La consigne:
Selon l'extrait sur les livres témoignages, combien d'exemplaires de Les tribulations d'une caissière se sont vendus ?

Extrait du document:
Disparue la lutte des classes ? Non, elle est devenue un genre littéraire qui fait un tabac !

Petits boulots, précarité, misère sociale... Des livres témoignages racontent une France silencieuse et souffrante où la tension entre "petits" s'est substituée à la lutte des classes.

La France en crise cartonne. Et pas seulement dans les statistiques. Dans les rayons de librairie, aussi. Récits de galères personnelles ou témoignages de professionnels en contact quotidien avec la France d’en bas, les livres témoignages se multiplient sur l’exclusion et la misère sociale. Un d’entre-eux, Les tribulations d’une caissière, a fait le tour du monde. Traduit en plus de vingt langues, le livre s’est vendu à 450 000 exemplaires. Un chiffre à rapprocher des succès de librairie que furent, dans un autre genre – celui de la littérature anti-managériale -, Bonjour Paresse de Corinne Maier ou, plus récemment, Absolument dé-bor-dé de Zoé Shépard. En plus fort. Après leur déclinaison en bande dessinée, les Tribulations viennent en effet d’être adaptées à l’écran.  Un exemple isolé ? Pas vraiment. Se donnant pour objectif d’aller à rebours des idées reçues sur une profession mal aimée, les “Chroniques de la police ordinaire” se sont écoulées à 100 000 exemplaires. C’est dire si la misère ordinaire fait vendre.

Informations fournies:
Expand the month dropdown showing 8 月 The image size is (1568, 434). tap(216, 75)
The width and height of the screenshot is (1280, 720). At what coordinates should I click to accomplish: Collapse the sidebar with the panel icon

Réponse rédigée:
450 000 exemplaires.